TASK TO CARRY OUT:
Rewrite everything in the data from the line containing "Where should I click to: Increase" down to the line containing "(x=66, y=171)", swapping "torch" for "lantern" and leaving the rest untouched.
───
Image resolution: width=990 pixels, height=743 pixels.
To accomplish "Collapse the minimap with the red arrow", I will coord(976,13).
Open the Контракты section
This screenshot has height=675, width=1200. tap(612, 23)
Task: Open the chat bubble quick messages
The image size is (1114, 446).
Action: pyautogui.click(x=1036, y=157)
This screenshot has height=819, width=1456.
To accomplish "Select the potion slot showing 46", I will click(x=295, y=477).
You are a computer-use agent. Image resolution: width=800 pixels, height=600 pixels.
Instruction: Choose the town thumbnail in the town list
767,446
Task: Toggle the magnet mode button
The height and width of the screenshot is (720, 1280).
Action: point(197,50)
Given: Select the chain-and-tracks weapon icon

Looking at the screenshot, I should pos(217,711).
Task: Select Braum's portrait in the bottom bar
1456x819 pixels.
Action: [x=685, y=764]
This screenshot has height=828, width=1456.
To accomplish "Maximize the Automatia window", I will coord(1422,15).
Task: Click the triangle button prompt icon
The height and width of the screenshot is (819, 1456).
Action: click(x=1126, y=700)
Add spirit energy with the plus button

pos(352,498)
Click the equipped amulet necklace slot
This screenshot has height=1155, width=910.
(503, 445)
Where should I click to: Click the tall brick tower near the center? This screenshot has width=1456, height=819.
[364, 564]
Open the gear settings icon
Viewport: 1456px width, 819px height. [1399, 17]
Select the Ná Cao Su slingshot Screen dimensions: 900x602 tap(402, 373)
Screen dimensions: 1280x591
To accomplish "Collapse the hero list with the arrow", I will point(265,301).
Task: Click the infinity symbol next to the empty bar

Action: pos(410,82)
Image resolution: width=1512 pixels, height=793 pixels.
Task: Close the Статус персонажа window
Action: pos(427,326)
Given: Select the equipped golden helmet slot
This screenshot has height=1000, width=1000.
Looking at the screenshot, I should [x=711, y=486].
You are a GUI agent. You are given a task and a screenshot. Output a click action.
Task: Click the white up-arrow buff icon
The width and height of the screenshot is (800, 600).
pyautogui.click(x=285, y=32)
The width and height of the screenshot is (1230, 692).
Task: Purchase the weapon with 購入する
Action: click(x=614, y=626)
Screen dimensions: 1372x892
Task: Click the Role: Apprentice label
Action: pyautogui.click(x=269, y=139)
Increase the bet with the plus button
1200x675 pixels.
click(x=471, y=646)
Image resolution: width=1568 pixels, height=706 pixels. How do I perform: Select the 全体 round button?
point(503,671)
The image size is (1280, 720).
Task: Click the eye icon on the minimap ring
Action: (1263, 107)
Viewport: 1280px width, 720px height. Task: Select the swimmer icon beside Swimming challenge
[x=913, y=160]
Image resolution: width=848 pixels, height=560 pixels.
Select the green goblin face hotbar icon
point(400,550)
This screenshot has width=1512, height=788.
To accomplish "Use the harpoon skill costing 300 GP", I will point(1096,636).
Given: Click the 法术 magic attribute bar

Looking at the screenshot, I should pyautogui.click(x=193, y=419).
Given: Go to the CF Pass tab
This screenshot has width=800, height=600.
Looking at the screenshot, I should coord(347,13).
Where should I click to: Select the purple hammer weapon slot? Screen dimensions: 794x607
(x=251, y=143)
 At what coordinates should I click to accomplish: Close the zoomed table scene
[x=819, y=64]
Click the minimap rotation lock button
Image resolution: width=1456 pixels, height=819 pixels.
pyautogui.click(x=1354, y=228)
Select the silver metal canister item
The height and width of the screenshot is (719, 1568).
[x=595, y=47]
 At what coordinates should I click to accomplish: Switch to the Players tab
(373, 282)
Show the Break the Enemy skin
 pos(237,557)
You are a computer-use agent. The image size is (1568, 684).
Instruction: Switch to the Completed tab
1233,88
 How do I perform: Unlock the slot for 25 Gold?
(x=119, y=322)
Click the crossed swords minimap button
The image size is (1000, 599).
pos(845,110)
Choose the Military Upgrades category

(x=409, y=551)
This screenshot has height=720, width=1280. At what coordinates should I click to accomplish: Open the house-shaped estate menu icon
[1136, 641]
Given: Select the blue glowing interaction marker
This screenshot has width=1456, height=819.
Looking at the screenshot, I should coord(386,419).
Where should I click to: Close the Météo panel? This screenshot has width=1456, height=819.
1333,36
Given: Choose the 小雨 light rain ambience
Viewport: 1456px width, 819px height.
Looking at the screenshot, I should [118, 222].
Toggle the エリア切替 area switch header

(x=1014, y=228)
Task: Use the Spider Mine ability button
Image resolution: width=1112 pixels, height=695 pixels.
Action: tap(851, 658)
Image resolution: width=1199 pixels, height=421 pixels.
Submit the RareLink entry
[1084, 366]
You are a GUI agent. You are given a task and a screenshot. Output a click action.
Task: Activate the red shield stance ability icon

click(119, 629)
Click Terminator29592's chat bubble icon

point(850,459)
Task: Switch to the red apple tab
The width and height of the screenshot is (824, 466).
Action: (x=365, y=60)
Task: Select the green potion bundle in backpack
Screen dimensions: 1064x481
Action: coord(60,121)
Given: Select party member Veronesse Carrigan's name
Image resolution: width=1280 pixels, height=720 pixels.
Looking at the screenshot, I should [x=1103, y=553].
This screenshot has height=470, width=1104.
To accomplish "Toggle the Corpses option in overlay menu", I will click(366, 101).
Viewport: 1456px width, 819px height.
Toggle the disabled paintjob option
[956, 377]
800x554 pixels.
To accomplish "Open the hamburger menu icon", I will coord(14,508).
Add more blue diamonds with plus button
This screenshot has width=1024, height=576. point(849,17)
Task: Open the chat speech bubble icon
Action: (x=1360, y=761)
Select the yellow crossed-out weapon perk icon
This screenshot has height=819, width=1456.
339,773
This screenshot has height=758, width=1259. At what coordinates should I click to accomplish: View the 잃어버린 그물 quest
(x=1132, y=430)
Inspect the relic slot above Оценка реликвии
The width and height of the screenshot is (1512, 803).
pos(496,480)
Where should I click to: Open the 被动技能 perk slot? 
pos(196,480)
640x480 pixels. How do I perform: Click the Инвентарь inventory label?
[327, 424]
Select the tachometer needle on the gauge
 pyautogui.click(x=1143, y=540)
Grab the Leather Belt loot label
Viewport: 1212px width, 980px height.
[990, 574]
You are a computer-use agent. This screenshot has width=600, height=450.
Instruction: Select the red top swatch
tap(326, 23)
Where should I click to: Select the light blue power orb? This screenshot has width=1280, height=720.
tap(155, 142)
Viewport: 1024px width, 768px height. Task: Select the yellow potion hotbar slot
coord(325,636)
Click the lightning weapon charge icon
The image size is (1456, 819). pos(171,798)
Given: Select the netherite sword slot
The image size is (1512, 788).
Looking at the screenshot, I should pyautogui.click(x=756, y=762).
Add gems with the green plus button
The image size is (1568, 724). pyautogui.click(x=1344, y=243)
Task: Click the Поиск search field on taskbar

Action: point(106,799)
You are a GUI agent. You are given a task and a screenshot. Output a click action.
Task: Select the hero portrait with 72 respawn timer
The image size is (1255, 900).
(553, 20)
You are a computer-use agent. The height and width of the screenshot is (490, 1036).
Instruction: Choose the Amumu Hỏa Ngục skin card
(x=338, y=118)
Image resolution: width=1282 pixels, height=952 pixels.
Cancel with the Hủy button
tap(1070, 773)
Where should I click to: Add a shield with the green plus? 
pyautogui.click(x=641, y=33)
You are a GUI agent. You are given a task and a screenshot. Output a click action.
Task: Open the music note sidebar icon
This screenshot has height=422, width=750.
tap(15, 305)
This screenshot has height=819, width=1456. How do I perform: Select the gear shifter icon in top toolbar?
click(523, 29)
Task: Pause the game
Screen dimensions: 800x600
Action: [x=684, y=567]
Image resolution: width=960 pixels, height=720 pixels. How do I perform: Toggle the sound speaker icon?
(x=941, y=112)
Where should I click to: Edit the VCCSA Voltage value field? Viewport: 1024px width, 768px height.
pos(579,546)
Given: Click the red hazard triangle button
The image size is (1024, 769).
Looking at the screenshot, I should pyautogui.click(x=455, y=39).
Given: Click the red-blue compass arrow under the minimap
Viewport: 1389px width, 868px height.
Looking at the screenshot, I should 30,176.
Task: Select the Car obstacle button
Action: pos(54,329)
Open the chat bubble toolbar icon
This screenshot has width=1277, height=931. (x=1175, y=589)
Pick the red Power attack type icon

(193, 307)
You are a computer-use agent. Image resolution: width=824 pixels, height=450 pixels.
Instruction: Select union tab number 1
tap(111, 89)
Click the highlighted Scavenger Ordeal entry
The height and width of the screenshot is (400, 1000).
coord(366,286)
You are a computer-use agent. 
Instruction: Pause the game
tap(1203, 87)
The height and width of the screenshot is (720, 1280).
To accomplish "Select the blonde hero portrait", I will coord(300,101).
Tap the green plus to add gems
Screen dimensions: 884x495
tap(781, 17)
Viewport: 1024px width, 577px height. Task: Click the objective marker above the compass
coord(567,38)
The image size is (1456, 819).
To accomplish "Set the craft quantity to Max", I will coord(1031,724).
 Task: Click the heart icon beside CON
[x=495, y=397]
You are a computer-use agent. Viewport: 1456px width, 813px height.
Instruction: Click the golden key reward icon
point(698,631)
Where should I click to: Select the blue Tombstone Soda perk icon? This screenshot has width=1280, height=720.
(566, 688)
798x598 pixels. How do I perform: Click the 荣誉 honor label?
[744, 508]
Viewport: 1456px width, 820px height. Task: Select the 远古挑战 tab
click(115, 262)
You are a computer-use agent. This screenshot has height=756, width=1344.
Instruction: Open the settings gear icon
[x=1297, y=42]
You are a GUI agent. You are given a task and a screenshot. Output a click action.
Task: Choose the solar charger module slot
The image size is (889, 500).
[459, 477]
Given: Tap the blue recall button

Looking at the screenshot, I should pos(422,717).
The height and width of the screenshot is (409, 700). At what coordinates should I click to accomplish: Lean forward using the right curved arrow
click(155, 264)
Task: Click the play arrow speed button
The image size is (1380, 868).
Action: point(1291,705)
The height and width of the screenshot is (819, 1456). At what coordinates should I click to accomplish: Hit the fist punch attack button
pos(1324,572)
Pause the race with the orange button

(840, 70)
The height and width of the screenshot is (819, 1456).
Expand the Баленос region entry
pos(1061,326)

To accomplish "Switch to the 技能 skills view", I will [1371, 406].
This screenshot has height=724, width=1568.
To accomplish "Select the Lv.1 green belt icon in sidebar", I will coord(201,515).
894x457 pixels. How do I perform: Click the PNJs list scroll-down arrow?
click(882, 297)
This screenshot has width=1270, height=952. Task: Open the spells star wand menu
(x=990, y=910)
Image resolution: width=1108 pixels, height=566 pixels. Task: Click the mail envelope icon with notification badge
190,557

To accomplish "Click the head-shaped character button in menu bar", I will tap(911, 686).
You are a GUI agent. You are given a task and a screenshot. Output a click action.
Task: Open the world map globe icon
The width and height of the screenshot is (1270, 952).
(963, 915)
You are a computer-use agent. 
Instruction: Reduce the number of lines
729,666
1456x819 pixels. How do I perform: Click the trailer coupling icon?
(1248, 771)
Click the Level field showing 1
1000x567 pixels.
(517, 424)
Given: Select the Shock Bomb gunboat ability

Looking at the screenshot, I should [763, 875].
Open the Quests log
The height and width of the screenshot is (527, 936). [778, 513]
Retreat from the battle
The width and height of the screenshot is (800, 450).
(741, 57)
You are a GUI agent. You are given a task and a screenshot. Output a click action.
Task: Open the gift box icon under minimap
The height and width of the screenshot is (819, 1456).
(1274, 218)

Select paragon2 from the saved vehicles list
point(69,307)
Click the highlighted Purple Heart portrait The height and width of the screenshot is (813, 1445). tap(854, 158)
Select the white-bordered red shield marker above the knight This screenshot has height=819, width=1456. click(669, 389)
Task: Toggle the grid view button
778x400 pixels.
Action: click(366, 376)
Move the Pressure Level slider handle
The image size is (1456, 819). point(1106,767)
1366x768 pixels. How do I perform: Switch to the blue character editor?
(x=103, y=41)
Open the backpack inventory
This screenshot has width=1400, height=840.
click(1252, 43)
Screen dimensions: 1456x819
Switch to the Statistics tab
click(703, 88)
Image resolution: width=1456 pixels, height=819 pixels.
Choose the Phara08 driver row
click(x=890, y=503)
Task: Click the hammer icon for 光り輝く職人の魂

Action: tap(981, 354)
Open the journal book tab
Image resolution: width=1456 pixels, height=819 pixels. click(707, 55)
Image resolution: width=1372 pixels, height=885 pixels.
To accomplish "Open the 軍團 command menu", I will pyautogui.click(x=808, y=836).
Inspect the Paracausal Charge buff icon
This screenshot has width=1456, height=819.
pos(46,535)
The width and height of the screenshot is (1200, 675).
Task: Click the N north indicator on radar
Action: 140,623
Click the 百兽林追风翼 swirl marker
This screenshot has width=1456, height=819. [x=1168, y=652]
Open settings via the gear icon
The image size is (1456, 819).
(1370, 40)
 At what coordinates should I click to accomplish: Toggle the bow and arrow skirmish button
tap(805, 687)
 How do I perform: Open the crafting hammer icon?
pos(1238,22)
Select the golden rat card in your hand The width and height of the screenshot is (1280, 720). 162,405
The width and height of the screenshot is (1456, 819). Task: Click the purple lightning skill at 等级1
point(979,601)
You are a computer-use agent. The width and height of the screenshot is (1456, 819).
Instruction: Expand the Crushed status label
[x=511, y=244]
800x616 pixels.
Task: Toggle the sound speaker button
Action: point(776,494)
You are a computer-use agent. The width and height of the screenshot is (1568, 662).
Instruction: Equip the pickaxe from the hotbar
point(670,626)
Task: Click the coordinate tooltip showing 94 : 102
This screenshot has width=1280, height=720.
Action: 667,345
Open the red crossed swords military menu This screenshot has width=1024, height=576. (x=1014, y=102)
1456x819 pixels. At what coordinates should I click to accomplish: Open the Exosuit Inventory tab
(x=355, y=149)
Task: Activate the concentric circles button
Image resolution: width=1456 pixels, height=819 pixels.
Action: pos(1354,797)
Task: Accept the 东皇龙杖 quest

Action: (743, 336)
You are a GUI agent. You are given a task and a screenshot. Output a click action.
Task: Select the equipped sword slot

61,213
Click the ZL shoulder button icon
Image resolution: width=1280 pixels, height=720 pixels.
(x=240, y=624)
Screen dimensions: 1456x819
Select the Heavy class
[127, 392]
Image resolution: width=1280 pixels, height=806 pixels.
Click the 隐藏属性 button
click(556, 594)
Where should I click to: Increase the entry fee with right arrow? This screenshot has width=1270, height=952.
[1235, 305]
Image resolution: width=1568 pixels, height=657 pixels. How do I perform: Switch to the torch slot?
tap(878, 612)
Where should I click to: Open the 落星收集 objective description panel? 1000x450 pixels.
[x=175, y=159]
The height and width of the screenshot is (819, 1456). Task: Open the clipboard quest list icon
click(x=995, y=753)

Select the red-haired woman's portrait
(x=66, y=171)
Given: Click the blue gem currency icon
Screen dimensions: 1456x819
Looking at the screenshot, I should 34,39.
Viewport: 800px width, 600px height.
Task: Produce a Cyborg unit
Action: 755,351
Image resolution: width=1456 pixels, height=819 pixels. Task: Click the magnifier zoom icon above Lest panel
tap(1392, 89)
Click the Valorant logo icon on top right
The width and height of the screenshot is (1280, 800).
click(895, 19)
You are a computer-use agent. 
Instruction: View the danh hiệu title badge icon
───
EXPECTED ANSWER:
Where should I click to: Increase the entry fee with right arrow? This screenshot has width=1270, height=952.
[1235, 305]
Image resolution: width=1568 pixels, height=657 pixels. How do I perform: Switch to the lantern slot?
tap(878, 612)
Where should I click to: Open the 落星收集 objective description panel? 1000x450 pixels.
[x=175, y=159]
The height and width of the screenshot is (819, 1456). Task: Open the clipboard quest list icon
click(x=995, y=753)

Select the red-haired woman's portrait
(x=66, y=171)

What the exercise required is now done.